> Work to do: Copy the material below line for line, without changing a single character.

> Exercise inputs:
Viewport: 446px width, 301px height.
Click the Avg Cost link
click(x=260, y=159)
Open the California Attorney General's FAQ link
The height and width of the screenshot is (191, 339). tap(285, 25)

> Final result:
Viewport: 446px width, 301px height.
Click the Avg Cost link
click(x=260, y=159)
Open the California Attorney General's FAQ link
The height and width of the screenshot is (191, 339). tap(285, 25)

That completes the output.